*SOURCE DOCUMENT*.
┌──
The maddest March ever gives way to April Fool’s Day; let’s take a WAB-style look at the Final Four matchups for this historic Saturday. Your brackets are broken so we hope you can sit back and enjoy the action amidst the ripped-up scraps.
(9) Florida Atlantic vs (5) San Diego St. – 5:09 PM CDT on CBS
Looking first at Florida Atlantic, Brandon Weatherspon has been particularly effective in the Owls red-hot run to their first Final Four. The 6’4″ junior gives Florida Atlantic a little size off the bench. You read that right: they’re sosmall that a 6’4″ dude is brought in to give them size. Weatherspoon shoot his rare shots at 55% on twos, 35% from three, and 76% from the line, and does not turn the ball over (33rd lowest TO Rate, per KenPom ($) ). Johnell Davis was everywhere all at once in FAU’s win over FDU in the second round — 29 points, 12 ebounds, 5 assists, 5 steals. Meanwhile, Jalen Gaffney breaks all our nice things, and Tre Carroll — son of former NFL defensive end Anthony Hargrove — remains a top secret weapon, seeing no action in the tournament to date despite good production in his grad transfer year.
└──
Entries from a dataset:
┌──
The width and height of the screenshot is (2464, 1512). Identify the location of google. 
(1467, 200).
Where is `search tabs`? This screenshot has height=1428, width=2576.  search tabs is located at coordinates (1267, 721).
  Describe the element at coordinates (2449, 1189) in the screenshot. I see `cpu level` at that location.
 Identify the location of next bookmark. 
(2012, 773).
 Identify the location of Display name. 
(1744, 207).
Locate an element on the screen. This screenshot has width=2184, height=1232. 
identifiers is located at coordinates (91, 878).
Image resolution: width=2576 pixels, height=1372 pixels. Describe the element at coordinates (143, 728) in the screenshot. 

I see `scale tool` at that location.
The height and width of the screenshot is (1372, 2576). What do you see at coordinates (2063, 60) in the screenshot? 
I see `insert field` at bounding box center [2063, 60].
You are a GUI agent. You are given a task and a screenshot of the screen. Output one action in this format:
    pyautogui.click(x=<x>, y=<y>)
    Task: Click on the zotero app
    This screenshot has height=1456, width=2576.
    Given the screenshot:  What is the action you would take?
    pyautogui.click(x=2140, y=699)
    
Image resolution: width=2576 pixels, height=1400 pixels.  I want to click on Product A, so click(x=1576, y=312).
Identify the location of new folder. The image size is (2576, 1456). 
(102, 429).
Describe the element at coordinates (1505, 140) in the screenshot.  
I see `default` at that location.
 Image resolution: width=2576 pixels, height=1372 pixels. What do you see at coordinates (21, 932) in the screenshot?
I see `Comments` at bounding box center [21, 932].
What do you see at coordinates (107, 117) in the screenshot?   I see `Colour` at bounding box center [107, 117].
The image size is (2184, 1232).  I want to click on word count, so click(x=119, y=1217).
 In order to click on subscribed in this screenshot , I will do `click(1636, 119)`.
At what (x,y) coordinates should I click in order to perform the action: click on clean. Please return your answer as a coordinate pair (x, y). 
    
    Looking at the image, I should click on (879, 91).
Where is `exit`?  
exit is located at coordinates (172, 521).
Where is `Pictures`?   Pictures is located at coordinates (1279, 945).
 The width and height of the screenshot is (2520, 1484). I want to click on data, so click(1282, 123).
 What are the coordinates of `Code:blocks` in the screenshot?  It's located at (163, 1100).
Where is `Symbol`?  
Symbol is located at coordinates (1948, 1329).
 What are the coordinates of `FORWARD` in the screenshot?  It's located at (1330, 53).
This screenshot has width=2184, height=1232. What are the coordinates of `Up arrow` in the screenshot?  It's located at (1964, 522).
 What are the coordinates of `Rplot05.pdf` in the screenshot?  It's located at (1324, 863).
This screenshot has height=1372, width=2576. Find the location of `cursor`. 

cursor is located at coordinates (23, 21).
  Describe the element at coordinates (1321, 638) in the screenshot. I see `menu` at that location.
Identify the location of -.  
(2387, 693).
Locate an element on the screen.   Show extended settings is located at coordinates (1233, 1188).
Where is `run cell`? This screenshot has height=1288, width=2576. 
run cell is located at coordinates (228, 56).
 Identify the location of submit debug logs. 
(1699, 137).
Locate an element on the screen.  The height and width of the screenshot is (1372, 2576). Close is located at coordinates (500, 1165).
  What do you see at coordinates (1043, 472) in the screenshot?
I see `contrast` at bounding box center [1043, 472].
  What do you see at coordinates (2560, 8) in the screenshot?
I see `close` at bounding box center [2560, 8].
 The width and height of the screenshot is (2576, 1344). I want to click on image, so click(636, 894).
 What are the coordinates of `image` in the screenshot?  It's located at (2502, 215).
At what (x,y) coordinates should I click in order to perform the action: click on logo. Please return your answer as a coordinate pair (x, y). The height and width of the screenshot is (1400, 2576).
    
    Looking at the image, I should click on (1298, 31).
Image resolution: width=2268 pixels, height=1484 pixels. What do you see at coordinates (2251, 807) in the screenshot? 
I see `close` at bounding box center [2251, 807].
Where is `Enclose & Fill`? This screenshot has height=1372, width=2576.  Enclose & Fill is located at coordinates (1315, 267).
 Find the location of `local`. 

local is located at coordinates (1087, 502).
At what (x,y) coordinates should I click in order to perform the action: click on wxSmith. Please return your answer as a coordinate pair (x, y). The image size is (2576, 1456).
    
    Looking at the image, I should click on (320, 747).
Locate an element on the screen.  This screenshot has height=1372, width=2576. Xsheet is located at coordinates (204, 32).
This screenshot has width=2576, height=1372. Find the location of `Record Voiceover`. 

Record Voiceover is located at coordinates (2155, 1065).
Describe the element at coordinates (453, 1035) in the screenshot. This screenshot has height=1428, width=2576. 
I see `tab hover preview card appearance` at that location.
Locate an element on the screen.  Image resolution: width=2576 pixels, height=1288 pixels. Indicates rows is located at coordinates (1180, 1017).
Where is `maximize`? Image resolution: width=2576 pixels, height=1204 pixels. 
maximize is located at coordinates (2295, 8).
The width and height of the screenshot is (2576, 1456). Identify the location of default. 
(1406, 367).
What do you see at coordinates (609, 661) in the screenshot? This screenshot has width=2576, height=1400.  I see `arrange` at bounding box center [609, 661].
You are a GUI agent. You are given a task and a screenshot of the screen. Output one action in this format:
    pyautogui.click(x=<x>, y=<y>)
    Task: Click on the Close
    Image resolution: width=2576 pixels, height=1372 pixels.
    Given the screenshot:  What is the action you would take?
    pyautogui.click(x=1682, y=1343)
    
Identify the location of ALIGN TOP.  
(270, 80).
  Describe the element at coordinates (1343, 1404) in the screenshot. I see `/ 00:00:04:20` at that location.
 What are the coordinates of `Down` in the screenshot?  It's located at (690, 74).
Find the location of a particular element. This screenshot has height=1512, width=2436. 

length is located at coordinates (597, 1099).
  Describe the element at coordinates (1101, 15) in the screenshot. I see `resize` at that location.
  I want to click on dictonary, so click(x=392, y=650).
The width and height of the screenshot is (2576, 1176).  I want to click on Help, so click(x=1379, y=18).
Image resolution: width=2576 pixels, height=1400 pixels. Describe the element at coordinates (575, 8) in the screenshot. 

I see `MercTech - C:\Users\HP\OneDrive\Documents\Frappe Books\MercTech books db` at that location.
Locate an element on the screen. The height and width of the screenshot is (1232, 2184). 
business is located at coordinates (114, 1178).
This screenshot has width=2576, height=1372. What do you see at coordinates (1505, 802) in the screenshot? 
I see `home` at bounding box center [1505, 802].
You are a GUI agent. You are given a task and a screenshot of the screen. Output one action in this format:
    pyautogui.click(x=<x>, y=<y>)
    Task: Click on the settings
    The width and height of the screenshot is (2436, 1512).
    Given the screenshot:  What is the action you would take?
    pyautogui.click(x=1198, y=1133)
└──
*REQUIREMENTS*.
Answer these questions using the Final Four preview above:
1. At what time and on which network is the Florida Atlantic vs. San Diego St. game scheduled?
2. How many points did Johnell Davis score in the win over FDU in the second round?
3. Who is Tre Carroll's father?

*SOLUTION TO THE PROBLEM*.
1. 5:09 PM CDT on CBS.
2. 29 points.
3. Anthony Hargrove, a former NFL defensive end.